ENCORE CAPITAL: Appeals in "Brent" Suit Settlement Still Pending
----------------------------------------------------------------
On May 19, 2008, an action captioned Brent v. Midland Credit
Management, Inc et. al was filed in the United States District
Court for the Northern District of Ohio Western Division, in which
the plaintiff filed a class action counter-claim against two of
Encore Capital Group, Inc.'s subsidiaries (the "Midland
Defendants").  The complaint alleged that the Midland Defendants'
business practices violated consumers' rights under the FDCPA and
the Ohio Consumer Sales Practices Act.  The plaintiff sought
actual and statutory damages for the class of Ohio residents, plus
attorney's fees and costs of class notice and class
administration.  On August 12, 2011, the court issued an order
granting final approval to the parties agreed upon settlement of
this lawsuit, as well as two other pending lawsuits in the
Northern District of Ohio entitled Franklin v. Midland Funding LLC
and Vassalle v. Midland Funding LLC, on a national class basis,
and dismissed the cases against the Midland Defendants with
prejudice.  That order has been appealed by certain objectors to
the settlement, which appeals remain pending.

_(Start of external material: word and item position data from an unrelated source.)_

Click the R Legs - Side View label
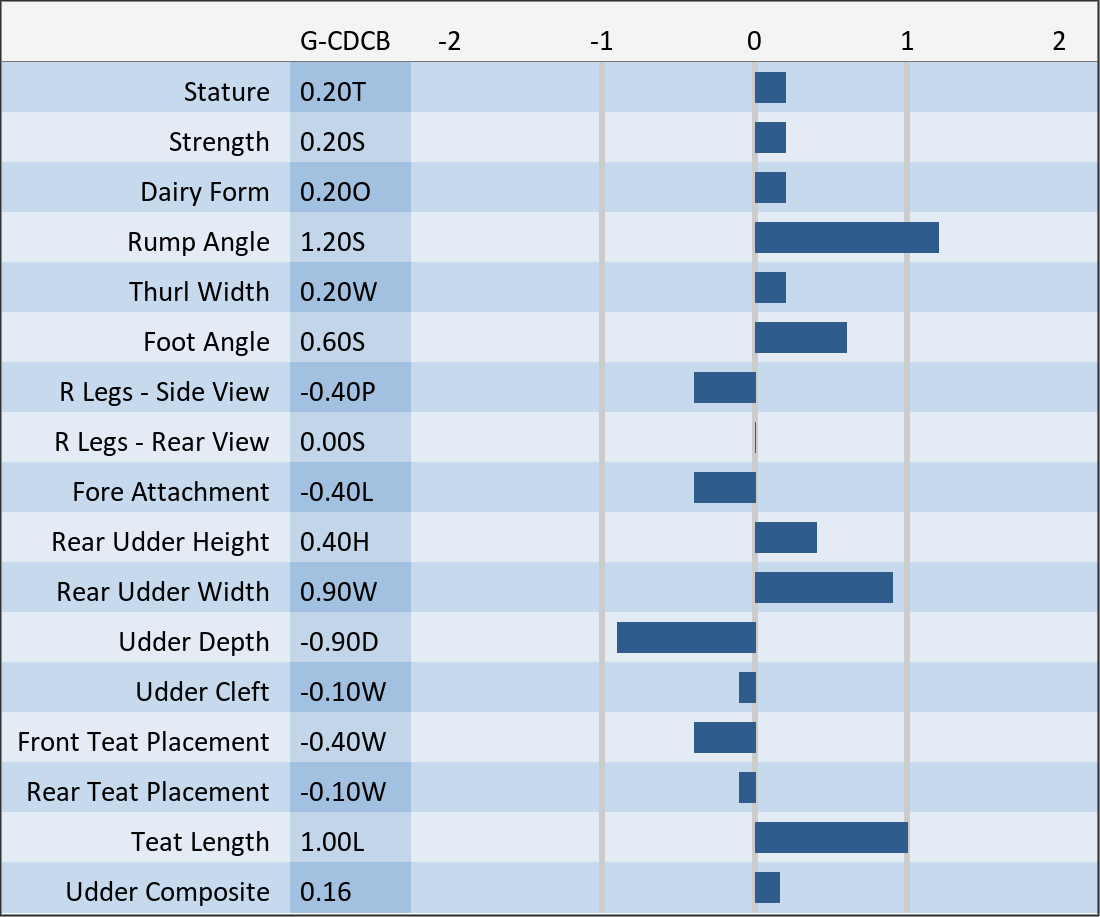1100x917 pixels. click(x=164, y=392)
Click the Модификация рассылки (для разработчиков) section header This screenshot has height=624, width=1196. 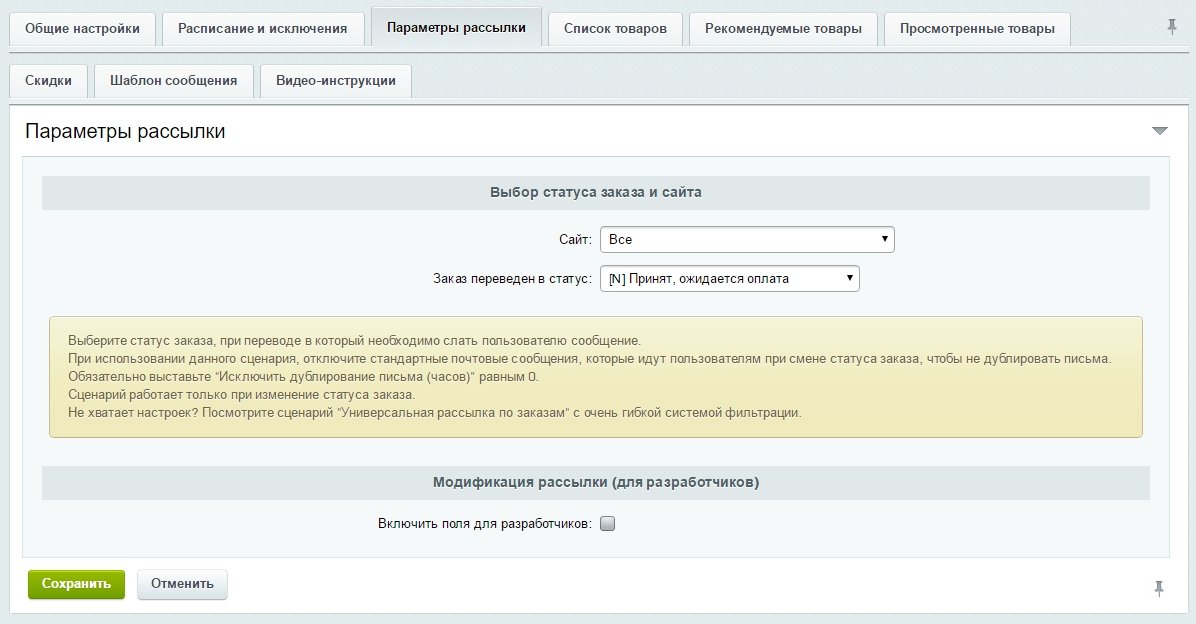[596, 482]
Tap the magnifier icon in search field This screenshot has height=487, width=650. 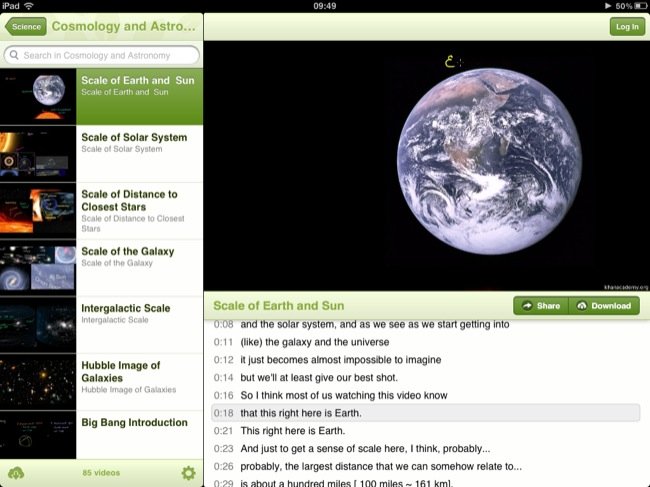(14, 56)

No further updates were reported in the Company's February 9,
2012, Form 10-K filing with the U.S. Securities and Exchange
Commission for the year ended December 31, 2011.


ENCORE CAPITAL: Consolidated TCPA-Violations Suit Pending
---------------------------------------------------------
On November 2, 2010, and December 17, 2010, two national class
actions entitled Robinson v. Midland Funding LLC and Tovar v.
Midland Credit Management, respectively, were filed in the United
States District Court for the Southern District of California.
The complaints allege that Encore Capital Group, Inc.'s
subsidiaries violated the Telephone Consumer Protection Act
("TCPA") by calling consumers' cellular phones without their prior
express consent.  The complaints seek monetary damages under the
TCPA, injunctive relief, and other relief, including attorney
fees.  On May 10, 2011, and May 11, 2011, two class actions
entitled Scardina v. Midland Credit Management, Inc. Midland
Funding LLC and Encore Capital Group, Inc. and Martin v. Midland
Funding, LLC, respectively, were filed in the United States
District Court for the Northern District of Illinois.  The
complaints allege on behalf of a putative class of Illinois
consumers that the Company's subsidiaries violated the TCPA by
calling consumers' cellular phones without their prior express
consent.  The complaints seek monetary damages under the TCPA,
injunctive relief, and other relief, including attorney fees.  On
July 28, 2011, the Company filed a motion to transfer the Scardina
and Martin cases to the United States District Court for the
Southern District of California to be consolidated with the Tovar
and Robinson cases.  On October 11, 2011, the United States
Judicial Panel on Multidistrict Litigation granted the Company's
motion to transfer.

No further updates were reported in the Company's February 9,
2012, Form 10-K filing with the U.S. Securities and Exchange
Commission for the year ended December 31, 2011.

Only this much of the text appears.